Our first biodiversity act will also provide for stronger native plant laws and critical habitat protections in establishing a new process for listing threatened species and threatened ecological communities. We are also introducing tougher penalties for a stronger deterrence against environmental harm.

First Nations South Australians have played a crucial role in caring for and living sustainably on country for tens of thousands of years and this bill not only acknowledges that role but respects and enshrines that role into law. Furthermore, this bill provides for a new general duty ensuring that every South Australian plays a role in protecting biodiversity.

In addition to the bill before us today, we will be developing a state biodiversity plan, a strategic roadmap to protect and restore biodiversity in South Australia. This plan will set a long-term vision for biodiversity protection, guiding investment in conservation to ensure that funding goes where it is needed most. With the support of the Biodiversity Restoration Fund, the Biodiversity Conservation Fund and the new Biodiversity Administration Fund, South Australians can rightfully expect better transparency and accountability of the expenditure of funds on preserving our natural environment.

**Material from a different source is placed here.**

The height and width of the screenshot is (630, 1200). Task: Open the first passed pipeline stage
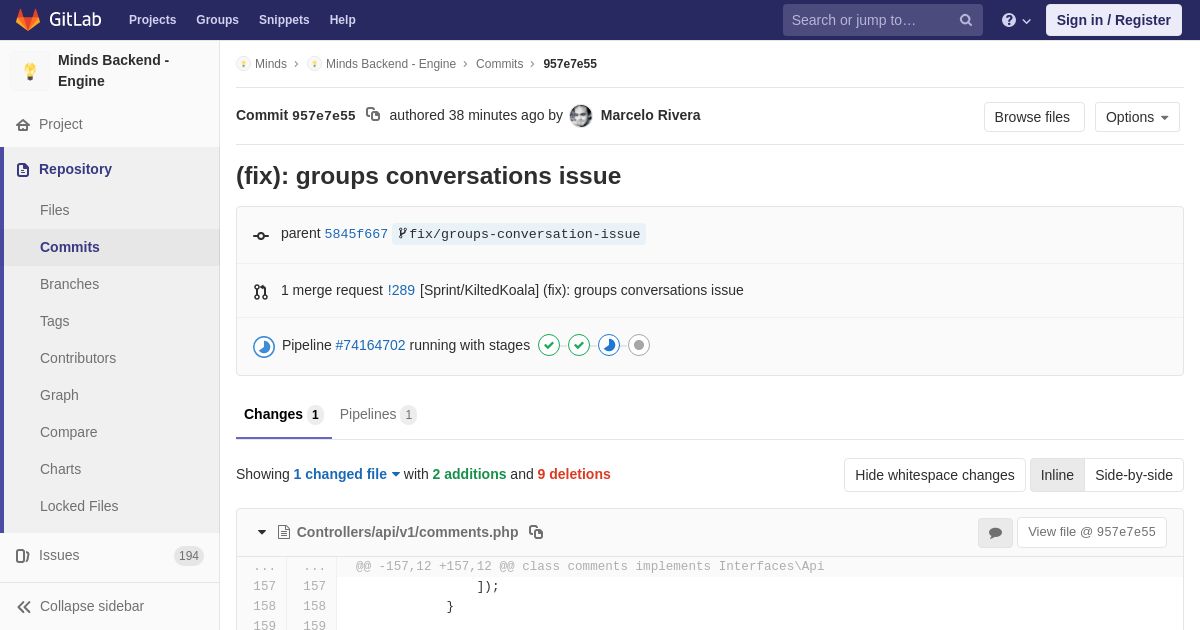[549, 345]
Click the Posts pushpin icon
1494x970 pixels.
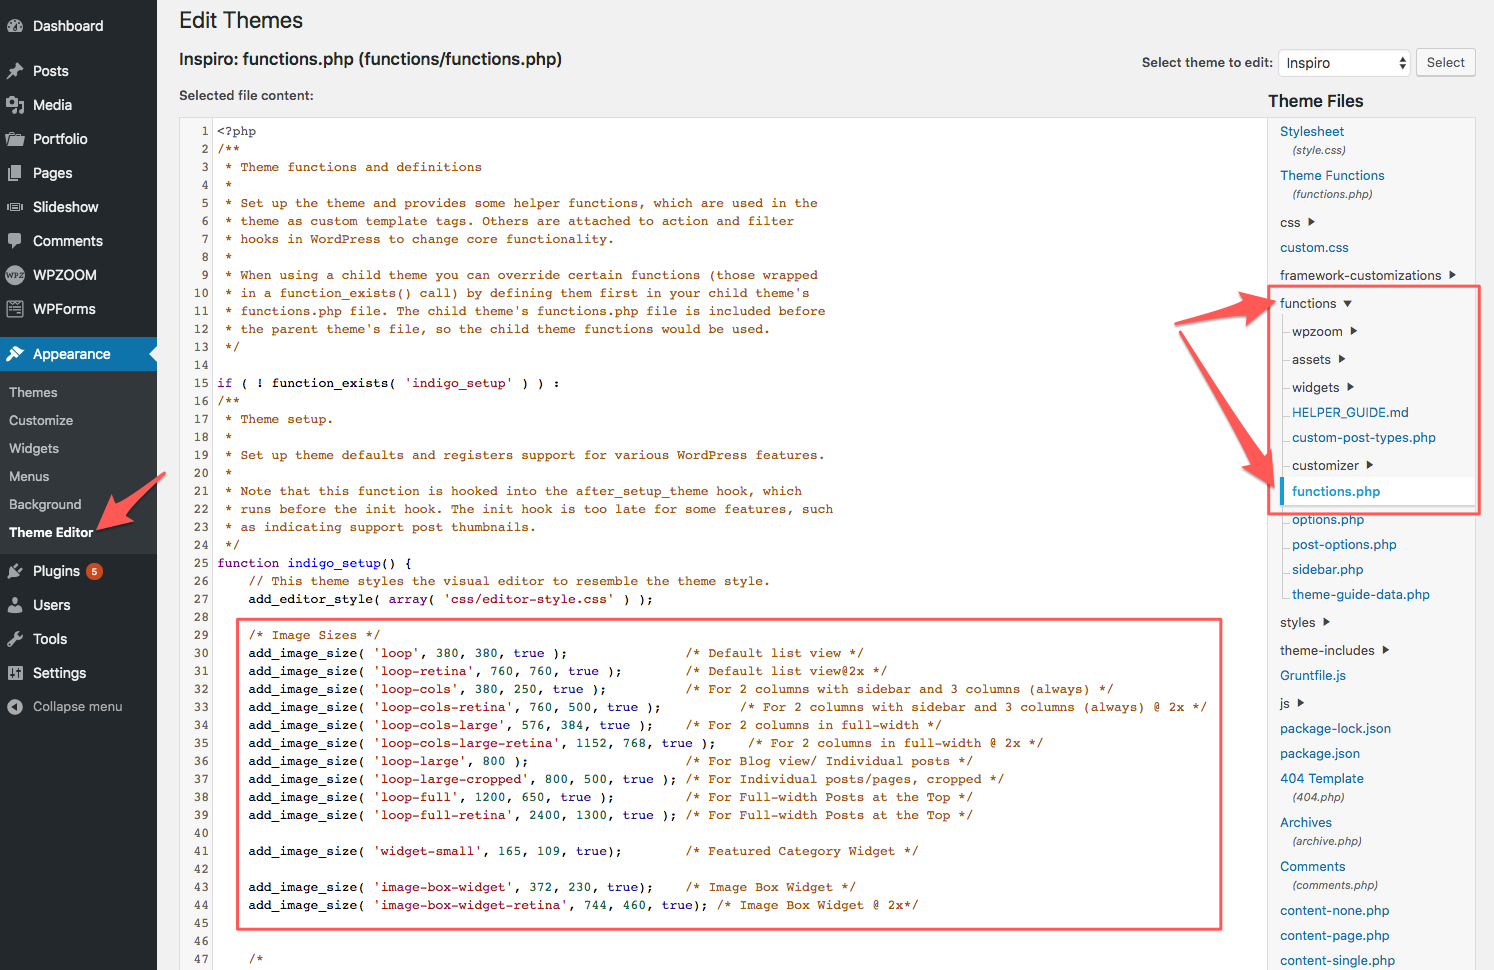click(x=15, y=71)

The importance of biodiversity is being increasingly well understood right across the globe, but we are still learning how to protect and manage humanity's needs without causing further loss to ecosystems. To support the bill before us today, our state government, and those that follow, must continue to listen and follow best practices and advice to ensure that our children, and our children's children, inherit a thriving, sustainable environment.

This bill will be supported by four committees, each appointed on the basis of their skills and expertise. These include a biodiversity council, a clearance assessment committee, an Aboriginal biodiversity committee and a scientific committee.

In closing, Mr Speaker, I would like to thank our Deputy Premier and Minister for Climate, Environment and Water, and her team, for their leadership and commitment to tackling climate change and taking biodiversity protection and restoration seriously. Your leadership continues to build South Australia's legacy at the forefront of the protection of nature and you should all be incredibly proud of the legislation before us today. We are very fortunate to have a Deputy Premier and Minister for Environment who is so fiercely protective of what makes our state so special—our natural environment and all that lives within it.

Through this bill the Malinauskas Labor government is showing our commitment to three simple but important objectives: protect what is irreplaceable; repair what is damaged; and share the responsibility. I commend the bill to the house.